Source text |
When Bell and Shepard asked her to work for them full-time, Padman was understandably reluctant – how could she find time to audition? But she decided to take it. Over time, she became more than just a trusted employee; she became a friend and creative partner to both Bell and Shepard.

While working for the family, she spent many hours sitting on the porch debating with Shepard. Their arguments were fun as they were fierce, so when Shepard suggested they develop their banter into a podcast, she was up for that too. Thus was born Armchair Expert, a podcast where cohosts Shepard and Padman explore the messiness of being human with experts and celebrity guests. Smart, funny, playful, and thought provoking, the podcast became 2018’s most downloaded new podcast and has continued to grow in popularity.

Padman could have pursued a direct path to her passion. Instead, she worked wholeheartedly where she could be most useful. By playing passionately where she was most needed, she found a bigger opportunity and, perhaps, her true purpose.

Professionals such as Monica Padman, and many more like her in other industries, are the all-stars of the workplace who bring their A-game everywhere they go and to everything they do. They work with purpose and passion, but their passion is channeled, focused on what matters most to the organizations they work for and the issues of our time. These professionals become influential voices in the world, known as much for their unique capabilities as for their broad impact.

They are Impact Players: players who make a significant contribution individually but who also have an enormously positive impact to the entire team.

The author shares her insights she and her team have gleaned from their study of Impact Players and introduce the practices and the mindsets that cause their work to land with impact and differentiate them from other hardworking contributors.

First, some definition is in order. In their research, the author and her team studied three different categories of contributors:

  • High-impact contributors: Those who are doing work of exceptional value and impact
  • Typical contributors: Smart, talented people who are doing solid (if not great) work
  • Under-contributors: Smart, talented people who are playing below their capability level

This book focus primarily on the distinction between the first two categories in order to explore the subtle, often counterintuitive differences in mindset that become big differentiators in impact.

UNDERSTANDING THE IMPACT PLAYER

So what did the author and her team find? For starters, they found Impact Players across a wide variety of job types, at all levels, and in every industry they encountered. Some  of them serve in highly visible roles, such as Monica Padman, or receive public praise, such as Dr. Beth Ripley who was awarded a 2020 Service to America Medal by the Partnership for Public Service for her pioneering work in 3D printing.

Something else was very clear: Those considered typical contributors were no slouches. They were capable, diligent, hardworking professionals. They did their jobs well, followed direction, took ownership, stayed focused, and carried their weight. In many ways they were the type of employees any manager would want on their team.

However, in analyzing the differences between high-impact players and other hardworking contributors, they discovered key differences in how they think and work.

IMPACT PLAYERS WEAR OPPORTUNITY GOGGLES

The approach taken by the Impact Players isn’t just marginally different, it is radically different – and it’s rooted in how these professionals deal with situations they cannot control. Typical contributors excelled in ordinary situations, but they were more easily flummoxed by uncertainty and got stuck amid ambiguity. When others may have freaked out or checked out, Impact Players dove into the chaos head-on, much as a savvy ocean swimmer dives into and through a massive oncoming wave rather than panicking and being tumbled in the surf.

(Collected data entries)

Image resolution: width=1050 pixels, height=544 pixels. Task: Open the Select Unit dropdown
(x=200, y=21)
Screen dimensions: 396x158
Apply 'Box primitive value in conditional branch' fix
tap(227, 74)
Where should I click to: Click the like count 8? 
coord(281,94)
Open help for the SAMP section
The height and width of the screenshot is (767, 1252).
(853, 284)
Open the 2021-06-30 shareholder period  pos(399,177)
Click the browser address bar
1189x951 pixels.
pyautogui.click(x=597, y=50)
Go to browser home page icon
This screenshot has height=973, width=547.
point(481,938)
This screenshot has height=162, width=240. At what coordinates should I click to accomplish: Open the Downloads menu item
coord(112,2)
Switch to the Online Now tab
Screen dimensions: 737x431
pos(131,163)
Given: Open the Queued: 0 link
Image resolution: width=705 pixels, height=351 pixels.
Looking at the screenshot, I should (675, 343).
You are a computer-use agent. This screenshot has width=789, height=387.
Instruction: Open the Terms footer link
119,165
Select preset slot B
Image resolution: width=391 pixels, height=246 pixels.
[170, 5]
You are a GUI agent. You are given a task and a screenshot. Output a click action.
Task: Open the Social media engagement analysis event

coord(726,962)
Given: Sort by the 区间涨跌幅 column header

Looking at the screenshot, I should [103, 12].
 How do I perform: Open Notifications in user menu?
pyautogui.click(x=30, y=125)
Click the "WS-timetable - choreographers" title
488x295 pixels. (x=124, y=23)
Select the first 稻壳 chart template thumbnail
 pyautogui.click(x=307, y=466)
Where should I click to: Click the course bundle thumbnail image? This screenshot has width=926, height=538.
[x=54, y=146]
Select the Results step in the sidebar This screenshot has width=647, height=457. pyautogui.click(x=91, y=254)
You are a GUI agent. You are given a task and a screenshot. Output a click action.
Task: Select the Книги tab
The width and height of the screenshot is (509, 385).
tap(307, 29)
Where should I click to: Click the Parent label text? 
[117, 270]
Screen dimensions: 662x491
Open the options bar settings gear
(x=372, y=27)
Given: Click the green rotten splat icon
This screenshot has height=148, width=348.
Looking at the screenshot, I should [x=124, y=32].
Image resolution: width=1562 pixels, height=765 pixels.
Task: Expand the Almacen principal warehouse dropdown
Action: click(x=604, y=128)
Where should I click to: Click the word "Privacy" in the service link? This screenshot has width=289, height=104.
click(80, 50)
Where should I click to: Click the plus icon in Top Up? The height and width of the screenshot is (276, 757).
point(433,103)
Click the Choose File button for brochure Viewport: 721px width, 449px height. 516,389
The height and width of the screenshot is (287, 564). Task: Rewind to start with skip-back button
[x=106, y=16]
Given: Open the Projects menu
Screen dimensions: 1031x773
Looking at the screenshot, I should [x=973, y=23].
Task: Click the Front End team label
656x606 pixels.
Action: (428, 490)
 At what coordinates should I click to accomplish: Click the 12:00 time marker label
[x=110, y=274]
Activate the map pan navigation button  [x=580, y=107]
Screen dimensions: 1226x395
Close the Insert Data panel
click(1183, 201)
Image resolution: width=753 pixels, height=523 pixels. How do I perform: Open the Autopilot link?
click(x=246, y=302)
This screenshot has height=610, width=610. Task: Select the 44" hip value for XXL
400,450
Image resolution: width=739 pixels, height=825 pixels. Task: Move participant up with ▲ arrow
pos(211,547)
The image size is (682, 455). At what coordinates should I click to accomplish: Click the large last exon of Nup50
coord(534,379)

Instructions |
1. Answer these questions using the Impact Players text:
(a) What podcast did Shepard and Padman create together?
(b) Which organization awarded Dr. Beth Ripley a 2020 Service to America Medal?
(c) How many categories of contributors did the author and her team study?
2. Repeat the passage of the Impact Players text word for word, starting with "They are Impact" and going on through "other hardworking contributors.".

Your responses |
1.
(a) Armchair Expert
(b) The Partnership for Public Service
(c) Three

2.
They are Impact Players: players who make a significant contribution individually but who also have an enormously positive impact to the entire team.

The author shares her insights she and her team have gleaned from their study of Impact Players and introduce the practices and the mindsets that cause their work to land with impact and differentiate them from other hardworking contributors.